[Task inputs]:
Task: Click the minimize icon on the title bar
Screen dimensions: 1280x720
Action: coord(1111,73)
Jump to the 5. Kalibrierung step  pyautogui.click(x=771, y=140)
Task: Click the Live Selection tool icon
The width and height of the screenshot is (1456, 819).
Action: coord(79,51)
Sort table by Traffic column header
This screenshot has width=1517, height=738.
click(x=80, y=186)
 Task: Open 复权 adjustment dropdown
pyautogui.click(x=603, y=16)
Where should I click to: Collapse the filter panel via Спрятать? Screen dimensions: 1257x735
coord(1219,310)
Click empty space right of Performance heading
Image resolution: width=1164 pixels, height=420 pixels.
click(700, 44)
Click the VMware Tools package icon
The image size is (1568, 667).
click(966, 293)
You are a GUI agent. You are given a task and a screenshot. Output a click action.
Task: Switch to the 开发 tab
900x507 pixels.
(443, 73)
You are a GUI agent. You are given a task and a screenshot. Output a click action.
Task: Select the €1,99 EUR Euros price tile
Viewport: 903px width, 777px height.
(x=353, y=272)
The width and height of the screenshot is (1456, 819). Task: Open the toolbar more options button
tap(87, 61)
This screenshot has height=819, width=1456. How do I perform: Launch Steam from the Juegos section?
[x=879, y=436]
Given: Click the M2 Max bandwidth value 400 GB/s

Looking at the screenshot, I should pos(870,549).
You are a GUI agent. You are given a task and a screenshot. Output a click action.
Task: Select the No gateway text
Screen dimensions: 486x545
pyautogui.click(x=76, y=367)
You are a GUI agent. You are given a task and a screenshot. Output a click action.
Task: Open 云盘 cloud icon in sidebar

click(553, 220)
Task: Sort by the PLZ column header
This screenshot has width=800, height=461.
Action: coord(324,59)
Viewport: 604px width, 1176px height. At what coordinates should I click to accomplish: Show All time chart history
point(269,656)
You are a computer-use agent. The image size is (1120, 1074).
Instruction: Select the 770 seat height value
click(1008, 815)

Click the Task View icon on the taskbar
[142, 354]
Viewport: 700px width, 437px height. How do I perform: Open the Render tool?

[What is required]: Scale the records from the line containing "Click empty space" through the line containing "tap(87, 61)", both included. Rewrite every line in that range with the requests unchanged, multiply each coordinate in the answers by 1.95, and round the results to whole numbers, rounding halves up.

[Answer to the exercise]:
Click empty space right of Performance heading
Image resolution: width=1164 pixels, height=420 pixels.
click(1365, 86)
Click the VMware Tools package icon
The image size is (1568, 667).
click(1884, 571)
You are a GUI agent. You are given a task and a screenshot. Output a click action.
Task: Switch to the 开发 tab
900x507 pixels.
(864, 142)
You are a GUI agent. You are given a task and a screenshot. Output a click action.
Task: Select the €1,99 EUR Euros price tile
Viewport: 903px width, 777px height.
(x=688, y=530)
The width and height of the screenshot is (1456, 819). Task: Open the toolbar more options button
tap(170, 119)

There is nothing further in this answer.